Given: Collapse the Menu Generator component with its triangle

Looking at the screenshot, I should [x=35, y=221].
---
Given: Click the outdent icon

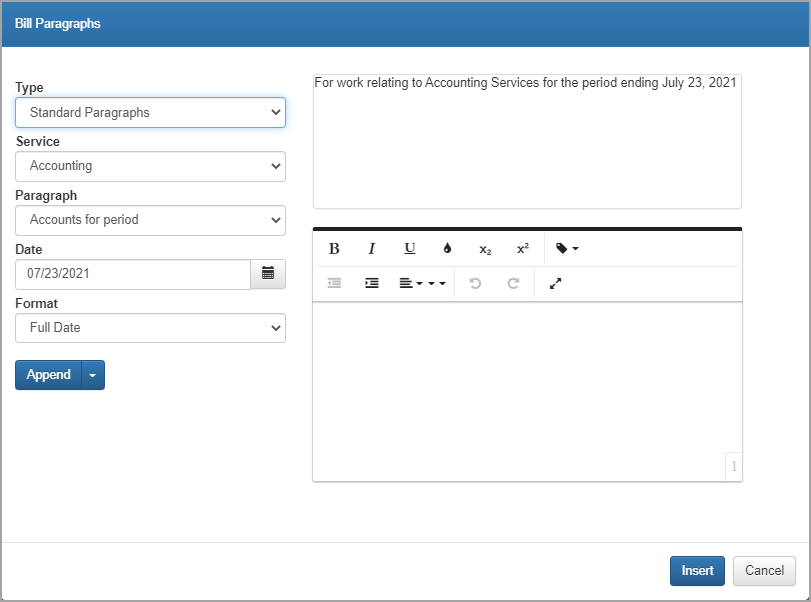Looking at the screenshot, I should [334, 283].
==
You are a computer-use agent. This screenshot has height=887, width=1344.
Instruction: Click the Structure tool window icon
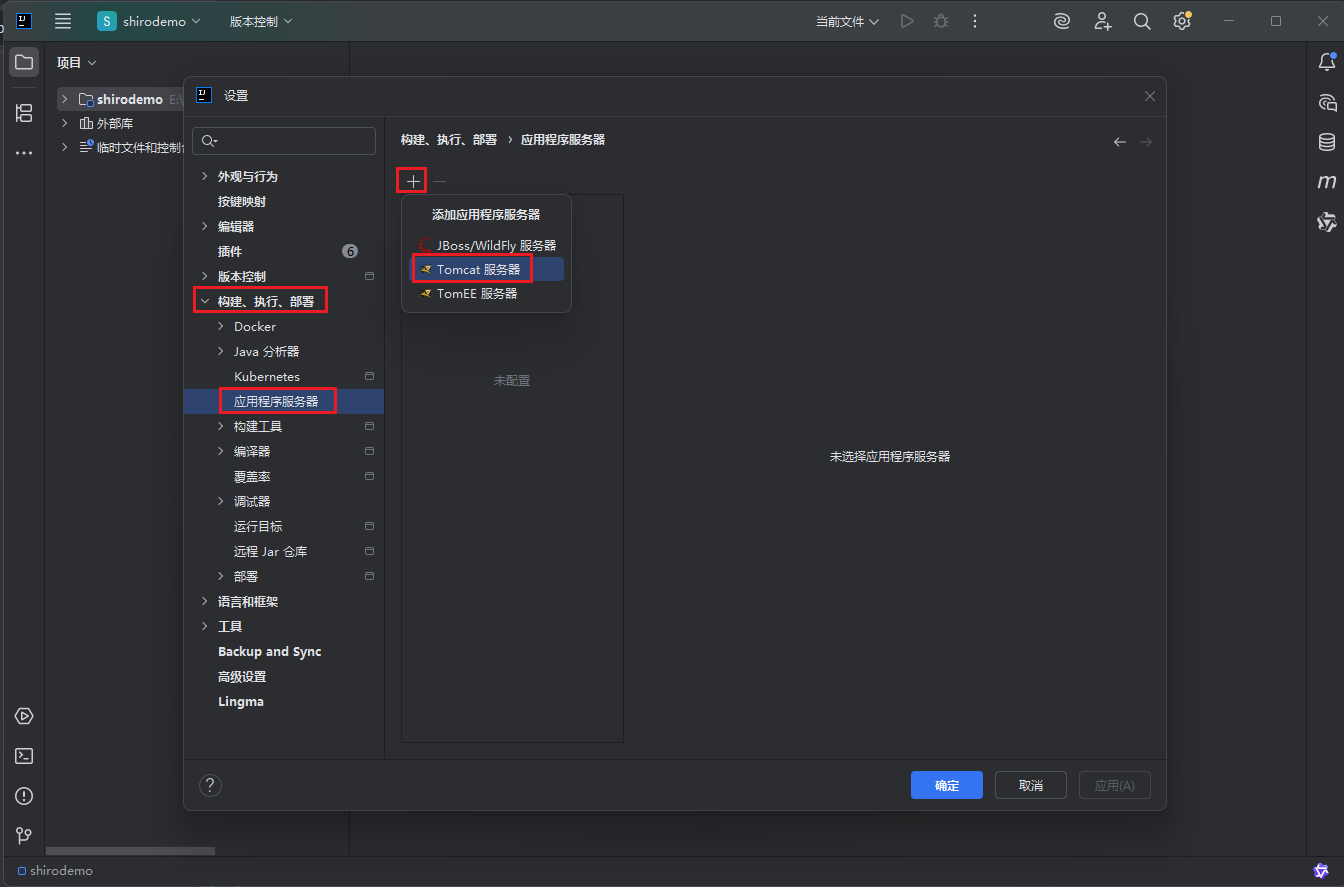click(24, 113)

= Task directions =
Can you give the lines from the one containing "You are a computer-use" through the one containing "click(24, 113)", inclusive, as a Markdown table with the columns Row and Line, leaving out blank lines and pictures?

= Solved problem =
| Row | Line |
|---|---|
| 1 | You are a computer-use agent. This screenshot has height=887, width=1344. |
| 2 | Instruction: Click the Structure tool window icon |
| 3 | click(24, 113) |